Buying another section of farmland to raise more corn would cost nearly as much, Mueller says. The poultry contract is supposed to pay off the debt.
“You take out a loan over 15 years, you’re getting your barns paid for plus you’re taking good money home to live on,” Mueller says. “That’s why when you compare buying ground to this investment, to me, it’s sounder.”
That best-case scenario, however, is not nearly guaranteed. In other parts of the country, poultry contracts have not always been a sound investment.
“The upfront promises of a poultry production contract are really enticing,” says Christopher Leonard, author of The Meat Racket, a book about cutthroat contracts in the poultry industry.
In states like Arkansas, Leonard says, poultry growers often sign contracts for one flock at a time, with no guarantee that there will be another. They are also typically paid according to a tournament system: the best farmers are paid extra, with money taken away from farmers at the bottom.

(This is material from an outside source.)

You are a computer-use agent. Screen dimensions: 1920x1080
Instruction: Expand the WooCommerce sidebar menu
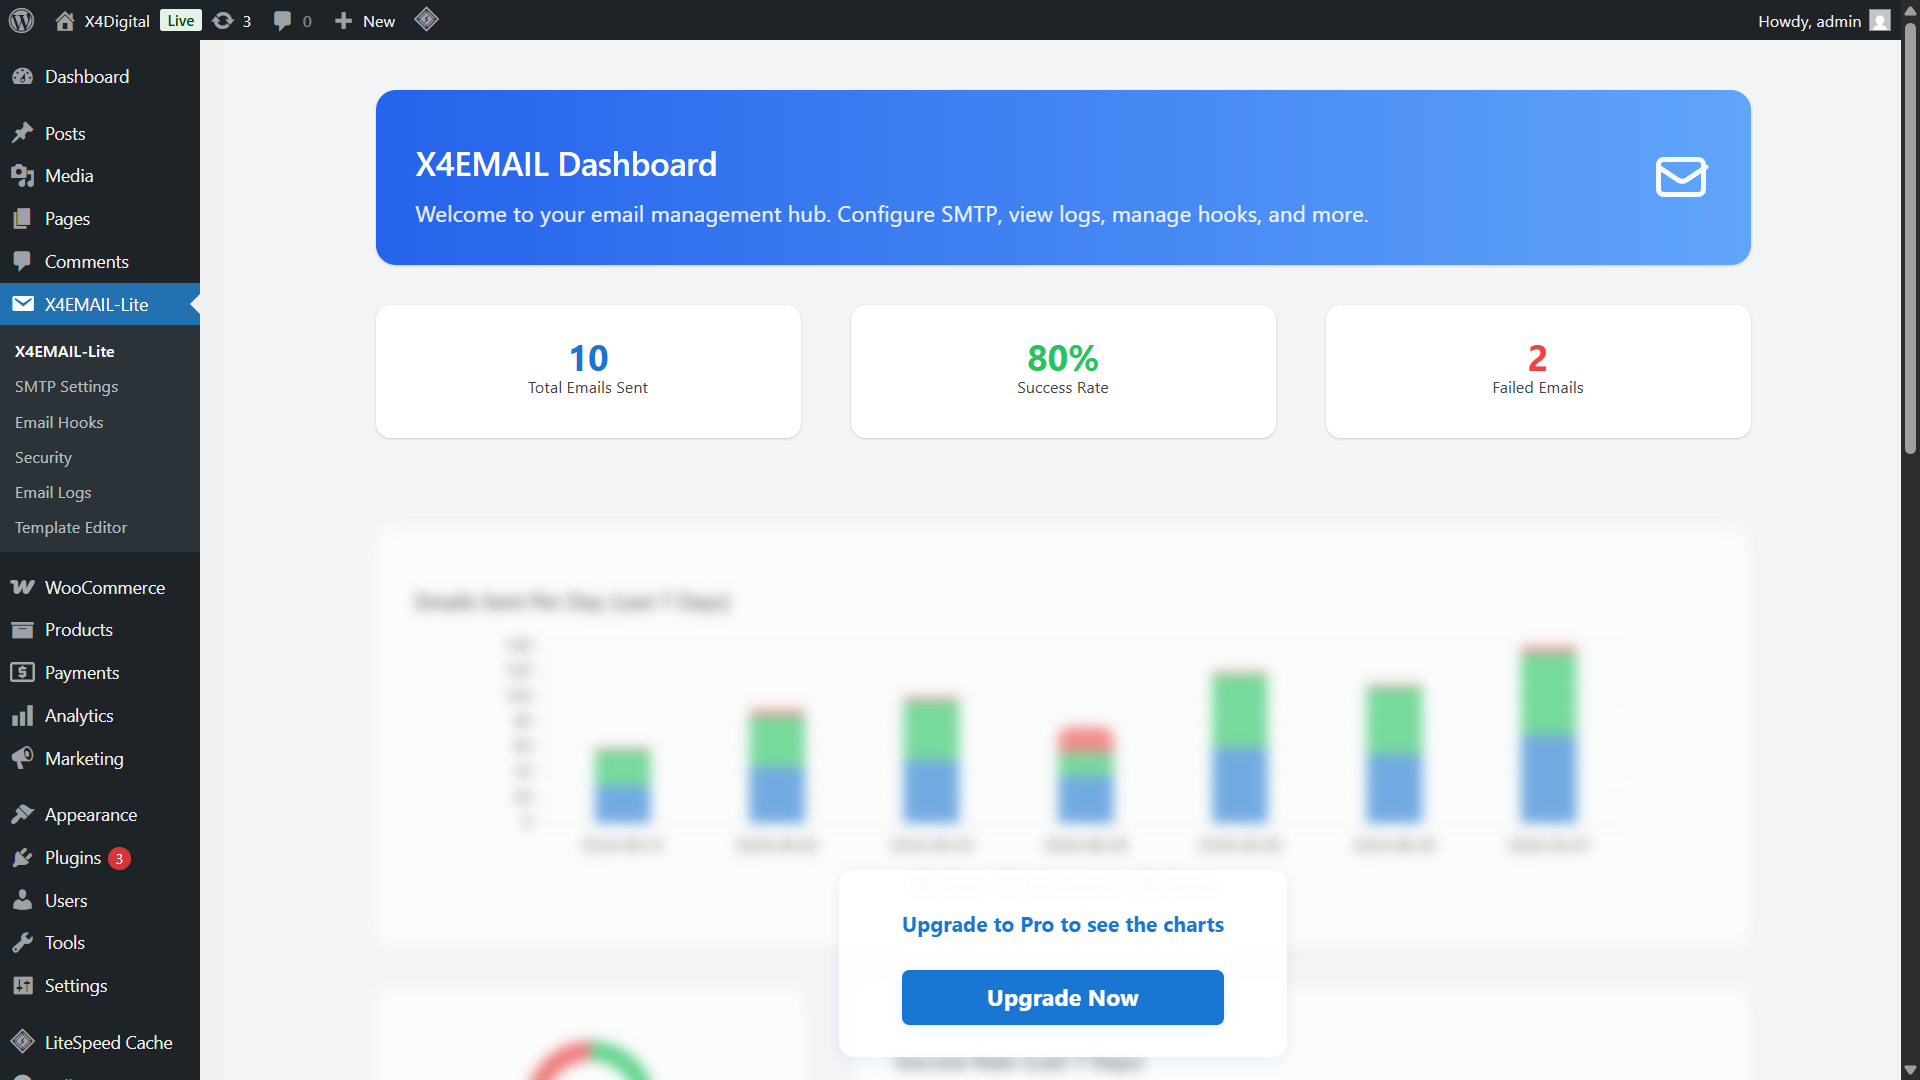click(104, 587)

“These entrepreneurial farmers take on a lot of debt, and then after just a year or two find themselves really bound up in onerous conditions they never expected to find,” Leonard says.

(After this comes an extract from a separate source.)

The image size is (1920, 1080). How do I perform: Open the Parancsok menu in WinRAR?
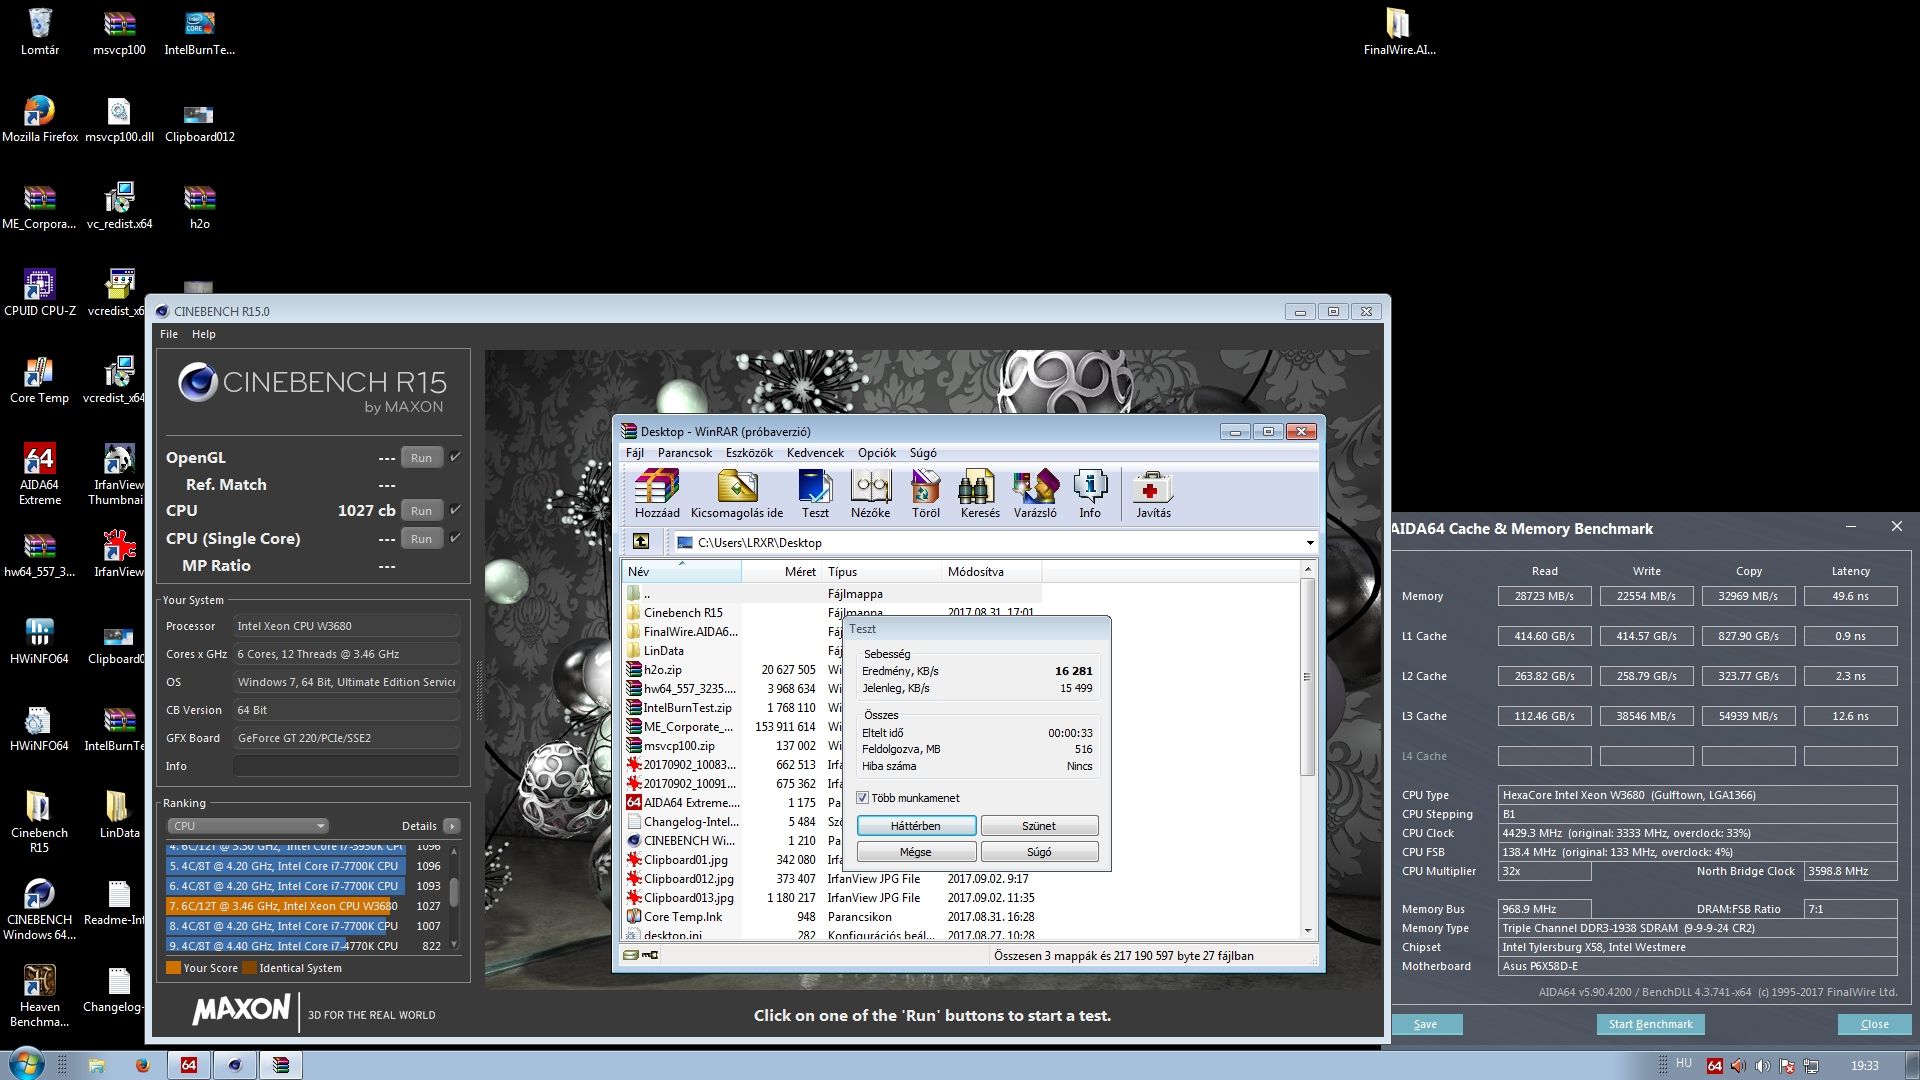(684, 453)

Lincoln Premium Poultry, the Costco subsidiary managing the Fremont project, says the Nebraska contract is written to be different. It will pay extra for the best chickens but will not cut the pay of farmers whose chickens are below average. Also, the contract will not be flock-to-flock. The company will ask farmers to sign a 15-year contract, the same length as the bank loan they will take out to build the chicken barns.
“I wish I had this contract that I’m giving these growers in Nebraska, that’s how strongly I feel about it," says Walt Shafer, the project manager for Lincoln Premium Poultry and a contract poultry grower in Virginia.
Ultimately, Costco wants to make the arrangement work, Shafer says, because the company needs all the chicken the farmers can produce.
“We’re sold out and we haven’t produced a product yet,” Shafer says.
Other observers say the Costco contract is far from a sure thing.
The Organization for Competitive Markets (OCM), a non-profit that advocates on antitrust issues in agriculture, and the Nebraska Farmers Union sent a letter to Costco outlining concerns with an early draft contract. For instance, if the project struggles financially, Costco can cancel the contract. It can require farmers to pay for expensive building upgrades. And farmers can always lose money on a bad batch of birds.
“A disaster flock I call them,” says OCM President Mike Weaver, who raises poultry on contract in West Virginia. “They contract a disease that stunts their growth. And that’s going to happen to (the farmers) eventually. The feed and the chicks, they don’t have control over, but their pay is going to be based on those.”
Weaver says neither Costco nor Lincoln Premium Poultry responded to the concerns the groups raised. Walt Shafer of Lincoln Premium says the company has responded to some issues raised by a grower advisory committee made up of prospective contract producers, including Columbus farmer Tim Mueller.
Mueller says he understands the potential pitfalls, but he is still ready to sign on. He has talked to other contract farmers and played out cost-benefit scenarios. He also ran the contract by his banker, attorney and accountant.
“There’s some things that aren’t perfect, but you’re never going to get a perfect contract,” Mueller says. “And there again you got to have some faith and you’ve got to have some trust.”
In the coming weeks, Mueller plans to sign a final contract with Costco. The black and white language in that document will largely determine whether his optimism pays off or whether it is just wishful thinking.